Task instructions →
Working from the top of the records below, reproduce each line exactly, ending once you have written the line containing "Task: Toggle 显示快捷回复 in the top bar".

Records shown →
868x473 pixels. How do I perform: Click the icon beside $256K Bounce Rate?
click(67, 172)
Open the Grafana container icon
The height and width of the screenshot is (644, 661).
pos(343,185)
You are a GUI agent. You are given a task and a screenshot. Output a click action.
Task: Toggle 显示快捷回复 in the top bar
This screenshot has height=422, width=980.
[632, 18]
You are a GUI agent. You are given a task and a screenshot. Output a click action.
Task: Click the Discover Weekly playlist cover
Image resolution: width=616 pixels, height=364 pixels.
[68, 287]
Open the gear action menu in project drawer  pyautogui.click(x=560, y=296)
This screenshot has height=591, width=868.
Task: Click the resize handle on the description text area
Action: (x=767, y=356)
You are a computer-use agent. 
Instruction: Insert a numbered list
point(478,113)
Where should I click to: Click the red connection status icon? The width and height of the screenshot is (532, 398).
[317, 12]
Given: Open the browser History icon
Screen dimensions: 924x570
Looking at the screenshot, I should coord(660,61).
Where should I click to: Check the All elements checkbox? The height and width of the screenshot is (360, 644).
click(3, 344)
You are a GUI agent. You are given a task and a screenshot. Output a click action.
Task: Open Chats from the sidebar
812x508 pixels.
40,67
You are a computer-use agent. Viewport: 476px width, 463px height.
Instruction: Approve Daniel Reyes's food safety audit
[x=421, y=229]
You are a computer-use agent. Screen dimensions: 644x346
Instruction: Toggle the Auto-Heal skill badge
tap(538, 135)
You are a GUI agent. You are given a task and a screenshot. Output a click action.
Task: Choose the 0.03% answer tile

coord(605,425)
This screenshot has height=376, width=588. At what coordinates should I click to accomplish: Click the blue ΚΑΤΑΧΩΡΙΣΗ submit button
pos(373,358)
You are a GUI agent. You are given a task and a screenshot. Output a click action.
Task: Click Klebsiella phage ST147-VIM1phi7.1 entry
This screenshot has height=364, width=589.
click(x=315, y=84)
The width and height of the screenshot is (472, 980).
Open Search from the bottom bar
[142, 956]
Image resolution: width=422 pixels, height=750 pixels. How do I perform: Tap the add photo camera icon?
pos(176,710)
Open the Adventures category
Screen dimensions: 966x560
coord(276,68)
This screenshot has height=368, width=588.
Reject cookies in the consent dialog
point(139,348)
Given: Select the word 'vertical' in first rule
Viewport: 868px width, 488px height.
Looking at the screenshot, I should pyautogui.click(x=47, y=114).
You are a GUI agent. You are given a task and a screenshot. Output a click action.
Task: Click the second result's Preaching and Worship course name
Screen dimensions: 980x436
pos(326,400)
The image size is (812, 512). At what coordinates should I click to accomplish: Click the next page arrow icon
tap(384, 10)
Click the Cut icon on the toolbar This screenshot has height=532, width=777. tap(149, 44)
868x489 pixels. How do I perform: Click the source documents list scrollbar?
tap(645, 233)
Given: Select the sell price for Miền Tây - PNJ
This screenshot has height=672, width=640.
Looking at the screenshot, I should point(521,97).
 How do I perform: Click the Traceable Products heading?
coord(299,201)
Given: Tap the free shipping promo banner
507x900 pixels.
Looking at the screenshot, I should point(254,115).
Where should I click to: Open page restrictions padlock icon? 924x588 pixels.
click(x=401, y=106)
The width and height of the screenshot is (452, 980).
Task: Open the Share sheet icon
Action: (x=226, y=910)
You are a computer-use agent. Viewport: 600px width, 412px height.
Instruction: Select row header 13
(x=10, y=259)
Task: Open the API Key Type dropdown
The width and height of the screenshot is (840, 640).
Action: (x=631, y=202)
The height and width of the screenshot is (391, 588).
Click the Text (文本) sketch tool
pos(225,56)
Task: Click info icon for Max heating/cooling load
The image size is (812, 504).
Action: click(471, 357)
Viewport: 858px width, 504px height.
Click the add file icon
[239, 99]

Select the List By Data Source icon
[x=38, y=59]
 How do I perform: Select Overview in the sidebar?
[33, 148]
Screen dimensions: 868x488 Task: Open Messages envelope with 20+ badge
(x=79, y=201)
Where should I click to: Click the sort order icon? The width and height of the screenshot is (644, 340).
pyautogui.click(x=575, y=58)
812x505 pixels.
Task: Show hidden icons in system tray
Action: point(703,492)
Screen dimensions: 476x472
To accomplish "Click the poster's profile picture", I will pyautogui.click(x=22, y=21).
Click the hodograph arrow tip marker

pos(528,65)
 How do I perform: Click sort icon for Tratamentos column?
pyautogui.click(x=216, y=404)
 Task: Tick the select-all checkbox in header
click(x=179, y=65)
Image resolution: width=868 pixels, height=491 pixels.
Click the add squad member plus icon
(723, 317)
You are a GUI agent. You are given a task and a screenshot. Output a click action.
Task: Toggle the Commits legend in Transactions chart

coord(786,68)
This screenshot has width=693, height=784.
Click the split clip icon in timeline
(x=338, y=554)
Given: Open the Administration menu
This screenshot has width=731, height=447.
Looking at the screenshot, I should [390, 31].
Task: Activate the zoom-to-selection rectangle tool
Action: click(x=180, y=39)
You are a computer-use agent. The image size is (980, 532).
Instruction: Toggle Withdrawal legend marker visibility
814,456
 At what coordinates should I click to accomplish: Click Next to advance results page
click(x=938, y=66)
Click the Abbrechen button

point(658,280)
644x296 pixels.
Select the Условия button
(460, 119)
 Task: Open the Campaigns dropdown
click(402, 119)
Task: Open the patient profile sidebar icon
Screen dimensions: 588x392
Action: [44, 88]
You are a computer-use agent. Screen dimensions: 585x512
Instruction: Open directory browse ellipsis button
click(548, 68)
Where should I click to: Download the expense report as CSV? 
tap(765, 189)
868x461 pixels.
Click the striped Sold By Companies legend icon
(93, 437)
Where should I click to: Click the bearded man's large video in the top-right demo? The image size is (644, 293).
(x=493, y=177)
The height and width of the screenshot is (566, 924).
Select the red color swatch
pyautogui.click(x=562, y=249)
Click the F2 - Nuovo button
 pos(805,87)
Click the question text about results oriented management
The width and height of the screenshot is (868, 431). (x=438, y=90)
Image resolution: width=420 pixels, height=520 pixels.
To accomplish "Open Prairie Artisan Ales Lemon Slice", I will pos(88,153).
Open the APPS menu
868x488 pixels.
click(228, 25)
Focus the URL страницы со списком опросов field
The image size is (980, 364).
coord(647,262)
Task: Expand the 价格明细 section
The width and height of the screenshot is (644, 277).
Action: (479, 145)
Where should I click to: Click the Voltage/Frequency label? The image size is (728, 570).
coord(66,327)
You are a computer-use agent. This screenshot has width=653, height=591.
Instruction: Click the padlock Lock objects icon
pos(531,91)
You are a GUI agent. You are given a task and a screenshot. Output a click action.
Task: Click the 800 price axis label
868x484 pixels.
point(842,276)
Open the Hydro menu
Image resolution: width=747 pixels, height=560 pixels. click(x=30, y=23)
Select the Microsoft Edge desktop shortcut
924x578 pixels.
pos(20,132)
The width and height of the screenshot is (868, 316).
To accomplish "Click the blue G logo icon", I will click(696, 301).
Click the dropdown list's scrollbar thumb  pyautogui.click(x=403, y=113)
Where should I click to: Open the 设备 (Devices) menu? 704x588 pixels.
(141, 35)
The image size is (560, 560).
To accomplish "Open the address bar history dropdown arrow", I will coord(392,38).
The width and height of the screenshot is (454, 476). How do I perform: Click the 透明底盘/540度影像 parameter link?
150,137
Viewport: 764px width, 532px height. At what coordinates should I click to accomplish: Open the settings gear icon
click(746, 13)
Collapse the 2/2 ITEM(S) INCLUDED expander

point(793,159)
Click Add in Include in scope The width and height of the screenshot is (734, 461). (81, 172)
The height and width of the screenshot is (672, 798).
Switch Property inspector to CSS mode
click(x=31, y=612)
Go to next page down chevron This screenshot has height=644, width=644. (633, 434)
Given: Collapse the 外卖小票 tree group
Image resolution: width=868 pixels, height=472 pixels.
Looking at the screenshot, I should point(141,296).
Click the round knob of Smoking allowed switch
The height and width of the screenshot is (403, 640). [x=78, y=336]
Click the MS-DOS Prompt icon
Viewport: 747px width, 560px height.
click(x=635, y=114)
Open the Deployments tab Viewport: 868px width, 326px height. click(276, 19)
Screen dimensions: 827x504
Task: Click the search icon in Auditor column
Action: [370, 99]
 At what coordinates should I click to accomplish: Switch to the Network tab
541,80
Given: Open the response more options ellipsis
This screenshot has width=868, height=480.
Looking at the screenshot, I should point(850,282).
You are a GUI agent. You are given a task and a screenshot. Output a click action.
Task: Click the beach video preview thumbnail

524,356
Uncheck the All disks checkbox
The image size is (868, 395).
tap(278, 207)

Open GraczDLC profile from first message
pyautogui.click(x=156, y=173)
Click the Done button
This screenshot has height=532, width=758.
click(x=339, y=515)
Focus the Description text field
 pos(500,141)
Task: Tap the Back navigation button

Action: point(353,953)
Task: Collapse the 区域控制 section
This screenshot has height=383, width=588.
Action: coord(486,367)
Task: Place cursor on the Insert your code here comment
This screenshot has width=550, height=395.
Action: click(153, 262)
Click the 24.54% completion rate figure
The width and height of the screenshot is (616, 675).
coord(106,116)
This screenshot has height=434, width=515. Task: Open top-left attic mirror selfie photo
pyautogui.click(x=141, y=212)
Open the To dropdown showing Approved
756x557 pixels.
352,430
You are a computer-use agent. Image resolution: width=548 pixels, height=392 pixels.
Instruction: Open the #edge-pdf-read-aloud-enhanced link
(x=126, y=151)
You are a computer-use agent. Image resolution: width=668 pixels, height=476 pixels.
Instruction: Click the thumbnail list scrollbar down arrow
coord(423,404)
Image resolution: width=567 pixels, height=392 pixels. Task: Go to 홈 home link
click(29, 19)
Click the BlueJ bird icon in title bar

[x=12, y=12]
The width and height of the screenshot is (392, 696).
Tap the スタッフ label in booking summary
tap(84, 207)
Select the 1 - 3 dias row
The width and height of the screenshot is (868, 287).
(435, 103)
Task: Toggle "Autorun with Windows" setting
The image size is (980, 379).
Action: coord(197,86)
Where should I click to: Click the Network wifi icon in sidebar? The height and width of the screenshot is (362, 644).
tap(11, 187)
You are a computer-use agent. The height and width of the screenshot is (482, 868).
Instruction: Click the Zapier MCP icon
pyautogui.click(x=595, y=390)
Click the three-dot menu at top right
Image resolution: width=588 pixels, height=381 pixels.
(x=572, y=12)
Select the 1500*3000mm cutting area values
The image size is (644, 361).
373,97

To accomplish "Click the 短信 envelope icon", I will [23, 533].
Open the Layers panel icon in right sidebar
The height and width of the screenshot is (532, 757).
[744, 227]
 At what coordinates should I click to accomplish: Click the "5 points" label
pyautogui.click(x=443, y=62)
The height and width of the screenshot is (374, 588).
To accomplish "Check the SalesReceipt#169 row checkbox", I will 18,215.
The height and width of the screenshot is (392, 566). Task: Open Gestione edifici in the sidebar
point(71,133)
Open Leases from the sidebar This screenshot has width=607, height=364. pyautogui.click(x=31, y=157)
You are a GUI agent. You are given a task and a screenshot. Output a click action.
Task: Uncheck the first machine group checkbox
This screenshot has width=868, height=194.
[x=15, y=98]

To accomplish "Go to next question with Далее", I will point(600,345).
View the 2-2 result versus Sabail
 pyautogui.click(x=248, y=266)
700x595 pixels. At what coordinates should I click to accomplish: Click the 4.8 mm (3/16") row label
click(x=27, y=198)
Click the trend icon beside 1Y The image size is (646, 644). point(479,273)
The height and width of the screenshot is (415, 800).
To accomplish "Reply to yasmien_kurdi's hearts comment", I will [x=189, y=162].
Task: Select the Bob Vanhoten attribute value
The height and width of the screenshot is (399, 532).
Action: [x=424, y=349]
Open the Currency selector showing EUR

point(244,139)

Output below →
868x473 pixels. How do I perform: Click the icon beside $256K Bounce Rate?
click(67, 172)
Open the Grafana container icon
The height and width of the screenshot is (644, 661).
pos(343,185)
You are a GUI agent. You are given a task and a screenshot. Output a click action.
Task: Toggle 显示快捷回复 in the top bar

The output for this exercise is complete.